DATASET CONTENT >>
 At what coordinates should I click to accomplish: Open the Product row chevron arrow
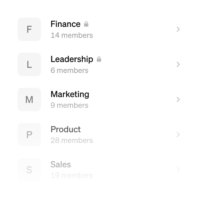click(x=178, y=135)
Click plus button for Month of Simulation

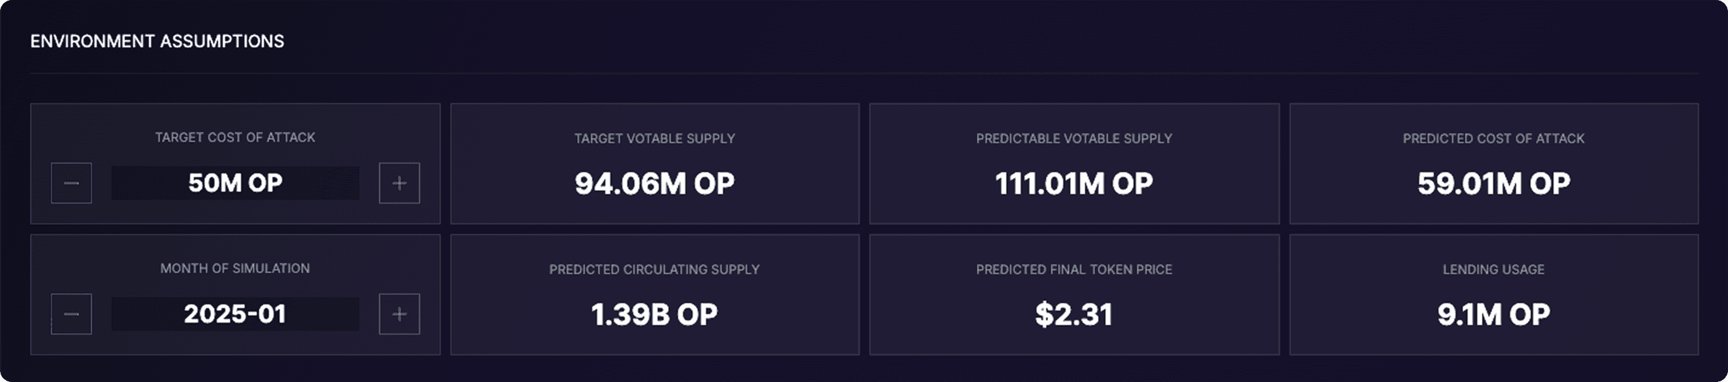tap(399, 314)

---

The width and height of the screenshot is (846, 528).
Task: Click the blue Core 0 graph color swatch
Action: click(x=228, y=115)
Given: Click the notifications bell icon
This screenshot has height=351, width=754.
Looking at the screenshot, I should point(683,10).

---

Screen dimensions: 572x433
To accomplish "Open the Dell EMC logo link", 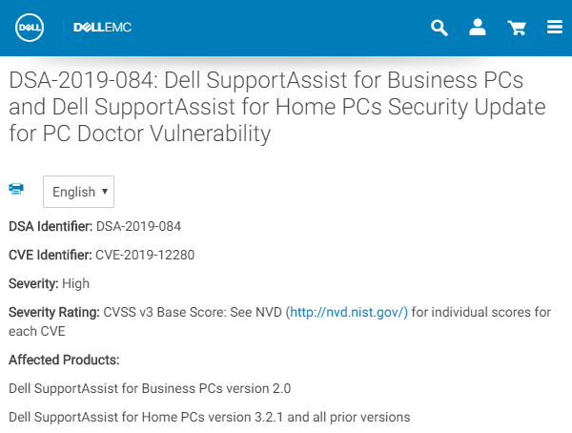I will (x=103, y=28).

EXERCISE BRIEF >> Transcribe the records verbatim, starting with the line that contains "The width and" and going on through the line that contains "Looking at the".

WRITTEN ANSWER >>
The width and height of the screenshot is (846, 528).
Task: Click the blue Core 0 graph color swatch
Action: click(x=228, y=115)
Given: Click the notifications bell icon
This screenshot has height=351, width=754.
Looking at the screenshot, I should point(683,10).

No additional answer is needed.